I’m flying to Italy for the first two weeks of August.
I’ve only been to Europe once, in 1998, and I didn’t make it that far south on the continent. My children have never been out of the Western Hemisphere, and I keep telling them this is a “once in a lifetime” vacation.
My generous in-laws are providing us with free lodging and some other experiences such as Italian cooking lessons during the trip. They’re the kinds of gifts — experiences rather than more “stuff” — that my wife and I constantly request for our birthdays and holidays.
We ask for experiences because in our family, we consistently relive a cycle common in more affluent, developed countries. We purchase shiny new objects, which quickly become damaged, boring or unloved stuff. We accumulate that stuff, reclassify it as junk and then throw it out. I feel guilty about wasting things for two main reasons. First, so many people live without the material goods and essentials that we take for granted.

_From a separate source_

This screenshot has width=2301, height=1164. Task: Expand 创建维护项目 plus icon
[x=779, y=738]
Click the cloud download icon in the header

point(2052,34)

Second, it’s bad for the environment.
Strangely, despite that credo, despite working for a leading environmental nonprofit and despite the ubiquitous (and usually cynical) complaint that environmentalists who fly planes are hypocrites, I never thought about the environmental impact of traveling to “experiences” until earlier this month.
On July 9, the (relatively) new New York Times travel editor Amy Virshup published an essay called “The Times’s Travel Desk Takes a Step to Offset Its Contribution to Climate Change.” Virshup wrote that her staff will follow the lead of Times reporter Andy Newman and start buying carbon offsets to compensate for how its travel degrades the environment. Let me cherry-pick two paragraphs to provide context.
Some [readers] criticized [Newman’s] decision to buy carbon offsets, saying that they were too little, too late, or said that focusing on the individual traveler lets carbon-polluting industries and the governments that have not done enough to curb carbon emissions off the hook. Some also took broader aim at the idea of simply writing about travel at all, saying that we were encouraging readers to take part in the destruction of the planet.
But travel also has benefits. It provides economic resources and jobs for people, often in places where there are few other prospects. For travelers themselves, there is the delight and magic of discovery, something we on the Travel desk strive to share with our readers every day. And while there are alternatives to flying, not every place can be reached by climate-friendlier means.
Barring the imminent discovery of a teleport or a renewable energy-powered sea vessel that would take less than three weeks for a round trip to Italy, we’re going to need to fly.
According to the Times article, scientists say that one passenger’s share of the emissions on a one-way flight from New York to Los Angeles shrinks the Arctic’s summer sea ice cover by three square meters, or 32 square feet. Given that the mileage from Denver to Milan is roughly twice the distance, the emissions from our round-trip flights for a family of five will melt about 60 square meters of Arctic ice. That’s nearly half of one side of a tennis court, within the lines.
That’s a lot. But in fairness, our individual choices don’t make nearly as much impact on the environment as a drilling or mining company’s does. A mere 100 companies are linked to 71 percent of the industrial greenhouse gas emissions spewed into the world over the past three decades — and the same study shows that 25 of those companies alone are linked to more than half of those global emissions.
The way I look at it, life is full of choices.
Sometimes they’re black and white. Carbon-polluting industries need to minimize their pollution or face consequences. Governments need to ensure pollution compliance or impose those consequences.
Sometimes those choices are various shades of gray. Cumulatively, the choices we as individuals make daily can add up. We can choose to take public transportation or drive an electric car rather than a gas guzzler. We can choose to bring reusable canvas bags to the grocery store rather than adding to plastic pollution. We can choose to take short showers rather than bathing in a full tub. And, of course, we can choose to be an environmental advocate, either professionally or as a volunteer.
Ultimately, all these choices are about leaving this world no worse — and hopefully better — than how it was when we entered it, because we want our descendants to be able to replicate the amazing experiences that make life worth living. Those experiences include travel, with its inherent “delight and magic of discovery,” which, in turn, encourage so many people to want to preserve the world around them.
So here’s a salute to the Times’ new carbon offset policy. While the Times’ reporters’ individual actions won’t make much progress toward our society reaching net zero carbon emissions, by writing about air travel powered by fossil fuels and responding in this public way, the Times is raising awareness about the problem. That awareness helps groups such as ours muster support for renewable energy and other policies that help us live life to the fullest without damaging the planet. If we don’t, at some point, the special, “once in a lifetime” places we want to visit may not be so special anymore.